Seperti pagi ini, Dila telah mempersiapkan baju untuk suaminya di atas ranjang, meskipun dia tahu kalau suaminya itu tidak akan pernah memakai baju yang dia pilih, tetapi Dila selama ini masih terus saja melakukan hal itu.
Suara gemericik di kamar mandi menandakan bahwa suaminya masih belum selesai membersihkan diri. Dila menatap ke arah foto pernikahannya yang terpajang di atas ranjang mereka. Ada rasa sakit di hatinya saat mengingat bagaimana perlakuan Shaka setelah mereka menikah.
Bahkan foto itu Dila sendiri yang memasangnya.

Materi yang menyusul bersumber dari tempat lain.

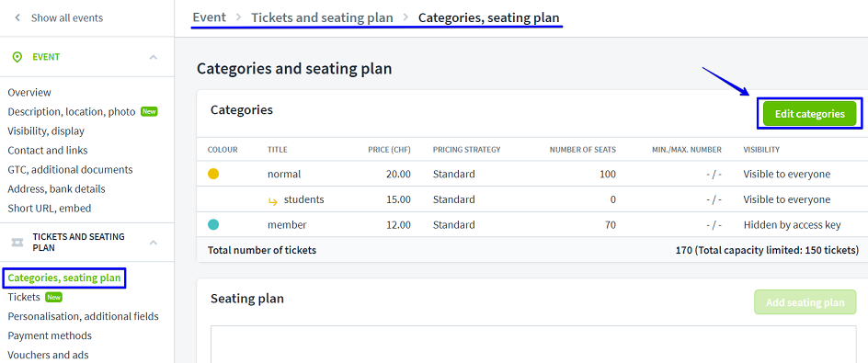This screenshot has height=363, width=868.
Task: Select Categories, seating plan in sidebar
Action: click(x=64, y=278)
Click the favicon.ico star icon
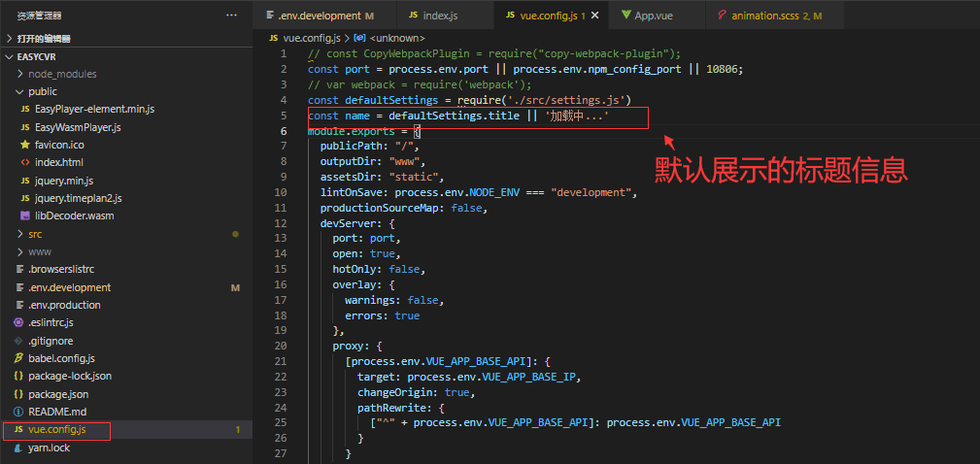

Shaka tidak pernah berkomentar apa pun, pria itu selama ini hanya mengabaikan keberadaan Dila.
"Aku baru sadar jika senyum kamu tidak tulus, jelek sekali," gumamnya tersenyum kecut menatap wajah Shaka. "Beda banget jika kamu sama mbak Femi, kamu bisa senyum lebar dan keliatan bahagia."
Dua bulan pernikahan mereka, Dila baru menyadari jika ternyata suami yang sangat di cintainya itu menyukai kakak iparnya sendiri. Istri dari Danio–kakak kandung Shaka. Dila tidak bisa untuk cemburu karena kenyataannya Femi sangat mencintai suaminya dan menganggap Shaka hanyalah sebagai adik.
Hingga hal itu membuat Dila masih terus bersabar menghadapi Shaka, dia berharap suatu saat nanti Shaka akan membuka hati untuknya dan bisa melupakan Femi.
Pintu kamar mandi terbuka, Shaka keluar dari dalam kamar mandi hanya menggunakan handuk yang melilit di pinggangnya.
"Mas, aku sudah mempersiapkan baju kerjamu."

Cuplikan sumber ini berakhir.